== Segment start ==

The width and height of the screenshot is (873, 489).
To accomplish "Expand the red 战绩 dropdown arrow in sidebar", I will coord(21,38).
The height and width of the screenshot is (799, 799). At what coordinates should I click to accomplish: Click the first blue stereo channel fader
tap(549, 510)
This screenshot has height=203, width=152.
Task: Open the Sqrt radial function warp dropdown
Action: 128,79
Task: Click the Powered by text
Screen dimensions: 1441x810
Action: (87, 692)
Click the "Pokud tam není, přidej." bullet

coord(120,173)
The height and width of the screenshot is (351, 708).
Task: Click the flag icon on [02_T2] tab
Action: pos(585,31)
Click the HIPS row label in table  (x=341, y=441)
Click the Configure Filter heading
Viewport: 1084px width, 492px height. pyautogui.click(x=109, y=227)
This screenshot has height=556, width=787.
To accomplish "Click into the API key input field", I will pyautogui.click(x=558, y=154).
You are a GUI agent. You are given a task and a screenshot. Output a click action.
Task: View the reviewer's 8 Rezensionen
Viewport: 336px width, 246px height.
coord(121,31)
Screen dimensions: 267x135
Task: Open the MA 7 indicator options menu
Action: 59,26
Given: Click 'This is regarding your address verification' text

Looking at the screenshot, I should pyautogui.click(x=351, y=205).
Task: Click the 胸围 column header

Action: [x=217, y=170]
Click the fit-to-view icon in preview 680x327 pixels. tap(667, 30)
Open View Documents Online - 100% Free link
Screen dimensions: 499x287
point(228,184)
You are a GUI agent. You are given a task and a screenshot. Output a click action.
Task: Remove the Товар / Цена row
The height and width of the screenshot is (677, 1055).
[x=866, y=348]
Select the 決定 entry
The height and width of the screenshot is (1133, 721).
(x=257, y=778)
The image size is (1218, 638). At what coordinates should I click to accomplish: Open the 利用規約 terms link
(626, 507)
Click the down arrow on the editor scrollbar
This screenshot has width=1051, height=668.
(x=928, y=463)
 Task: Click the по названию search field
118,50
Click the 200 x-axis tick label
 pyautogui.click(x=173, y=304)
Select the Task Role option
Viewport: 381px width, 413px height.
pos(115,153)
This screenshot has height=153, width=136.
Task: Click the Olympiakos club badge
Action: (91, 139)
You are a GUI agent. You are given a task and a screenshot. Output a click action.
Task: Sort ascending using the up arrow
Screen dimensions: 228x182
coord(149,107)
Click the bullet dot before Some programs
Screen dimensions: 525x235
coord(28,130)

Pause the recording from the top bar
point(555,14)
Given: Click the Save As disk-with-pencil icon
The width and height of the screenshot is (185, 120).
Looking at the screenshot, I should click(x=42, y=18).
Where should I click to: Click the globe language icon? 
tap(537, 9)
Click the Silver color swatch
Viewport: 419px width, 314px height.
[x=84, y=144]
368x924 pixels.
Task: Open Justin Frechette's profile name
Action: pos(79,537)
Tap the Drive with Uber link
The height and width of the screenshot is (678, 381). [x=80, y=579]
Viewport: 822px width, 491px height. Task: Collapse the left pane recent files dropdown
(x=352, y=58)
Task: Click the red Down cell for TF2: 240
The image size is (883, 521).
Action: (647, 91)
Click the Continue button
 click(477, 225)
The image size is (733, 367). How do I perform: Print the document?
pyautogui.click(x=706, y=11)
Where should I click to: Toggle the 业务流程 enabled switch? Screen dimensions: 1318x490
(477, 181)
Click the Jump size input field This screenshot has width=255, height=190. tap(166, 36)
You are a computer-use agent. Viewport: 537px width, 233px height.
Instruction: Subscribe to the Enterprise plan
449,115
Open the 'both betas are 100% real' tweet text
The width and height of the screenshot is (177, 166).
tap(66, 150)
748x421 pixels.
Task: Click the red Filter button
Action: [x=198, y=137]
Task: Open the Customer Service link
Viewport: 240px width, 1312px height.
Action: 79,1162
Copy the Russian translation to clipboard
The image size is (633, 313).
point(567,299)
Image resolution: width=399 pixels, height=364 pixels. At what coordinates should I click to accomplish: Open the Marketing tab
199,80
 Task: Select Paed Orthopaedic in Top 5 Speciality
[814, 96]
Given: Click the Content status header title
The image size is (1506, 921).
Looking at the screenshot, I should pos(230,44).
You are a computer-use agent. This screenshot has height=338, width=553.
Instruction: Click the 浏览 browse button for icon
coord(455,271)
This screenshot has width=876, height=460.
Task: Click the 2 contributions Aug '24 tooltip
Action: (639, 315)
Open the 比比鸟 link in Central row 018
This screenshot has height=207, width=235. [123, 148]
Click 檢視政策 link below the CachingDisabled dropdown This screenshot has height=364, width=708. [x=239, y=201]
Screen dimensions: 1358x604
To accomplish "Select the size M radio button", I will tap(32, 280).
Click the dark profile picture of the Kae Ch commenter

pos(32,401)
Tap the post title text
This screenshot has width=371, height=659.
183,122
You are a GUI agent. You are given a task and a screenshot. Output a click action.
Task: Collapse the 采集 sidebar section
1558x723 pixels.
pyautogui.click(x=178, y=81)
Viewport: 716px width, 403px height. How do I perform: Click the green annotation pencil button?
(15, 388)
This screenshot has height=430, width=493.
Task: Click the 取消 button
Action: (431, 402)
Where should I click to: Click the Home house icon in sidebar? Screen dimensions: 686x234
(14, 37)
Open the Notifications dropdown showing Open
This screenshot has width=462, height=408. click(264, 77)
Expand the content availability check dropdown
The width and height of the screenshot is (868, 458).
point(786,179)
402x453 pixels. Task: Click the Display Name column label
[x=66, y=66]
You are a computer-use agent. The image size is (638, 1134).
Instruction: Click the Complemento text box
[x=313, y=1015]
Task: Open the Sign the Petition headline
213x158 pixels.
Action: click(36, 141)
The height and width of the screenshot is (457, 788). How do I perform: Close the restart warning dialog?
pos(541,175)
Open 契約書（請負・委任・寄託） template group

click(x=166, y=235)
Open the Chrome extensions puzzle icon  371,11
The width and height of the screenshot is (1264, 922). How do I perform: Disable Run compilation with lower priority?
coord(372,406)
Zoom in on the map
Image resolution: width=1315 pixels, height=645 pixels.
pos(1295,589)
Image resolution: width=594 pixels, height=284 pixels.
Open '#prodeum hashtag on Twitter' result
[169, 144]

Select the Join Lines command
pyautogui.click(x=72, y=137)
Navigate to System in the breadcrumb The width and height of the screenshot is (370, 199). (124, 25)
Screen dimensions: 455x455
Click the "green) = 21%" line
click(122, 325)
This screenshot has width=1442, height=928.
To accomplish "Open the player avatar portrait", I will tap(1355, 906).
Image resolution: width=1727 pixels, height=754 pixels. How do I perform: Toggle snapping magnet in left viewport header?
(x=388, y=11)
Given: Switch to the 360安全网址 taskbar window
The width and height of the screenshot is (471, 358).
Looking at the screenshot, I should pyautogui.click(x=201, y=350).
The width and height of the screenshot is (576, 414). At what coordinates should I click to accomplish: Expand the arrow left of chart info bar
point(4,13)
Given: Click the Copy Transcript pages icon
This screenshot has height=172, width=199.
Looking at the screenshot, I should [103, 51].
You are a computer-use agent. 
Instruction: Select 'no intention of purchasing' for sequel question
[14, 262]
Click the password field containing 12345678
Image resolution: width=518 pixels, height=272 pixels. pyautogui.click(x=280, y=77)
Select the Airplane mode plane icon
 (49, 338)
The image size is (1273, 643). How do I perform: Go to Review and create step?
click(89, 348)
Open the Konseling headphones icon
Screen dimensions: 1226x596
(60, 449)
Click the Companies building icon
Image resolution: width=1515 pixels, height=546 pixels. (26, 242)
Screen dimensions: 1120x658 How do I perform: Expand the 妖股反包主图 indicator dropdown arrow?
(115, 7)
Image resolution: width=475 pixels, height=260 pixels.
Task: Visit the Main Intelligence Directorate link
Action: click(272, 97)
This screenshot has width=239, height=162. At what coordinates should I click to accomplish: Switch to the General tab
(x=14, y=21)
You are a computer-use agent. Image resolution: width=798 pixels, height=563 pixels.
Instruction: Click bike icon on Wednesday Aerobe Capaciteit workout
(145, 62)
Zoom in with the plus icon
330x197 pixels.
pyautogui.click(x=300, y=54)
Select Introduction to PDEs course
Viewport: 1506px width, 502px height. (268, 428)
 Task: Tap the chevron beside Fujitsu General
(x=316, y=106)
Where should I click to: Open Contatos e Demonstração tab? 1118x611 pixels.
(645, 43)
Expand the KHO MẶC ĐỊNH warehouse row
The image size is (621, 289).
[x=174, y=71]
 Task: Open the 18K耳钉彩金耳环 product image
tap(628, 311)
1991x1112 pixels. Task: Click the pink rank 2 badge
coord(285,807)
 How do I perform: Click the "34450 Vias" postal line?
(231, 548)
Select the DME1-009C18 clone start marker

== Segment end ==

§ **What is required**: Show all lines in the records above that hold "input".

§ **Expected output**:
To accomplish "Click into the API key input field", I will pyautogui.click(x=558, y=154).
Click the Jump size input field This screenshot has width=255, height=190. tap(166, 36)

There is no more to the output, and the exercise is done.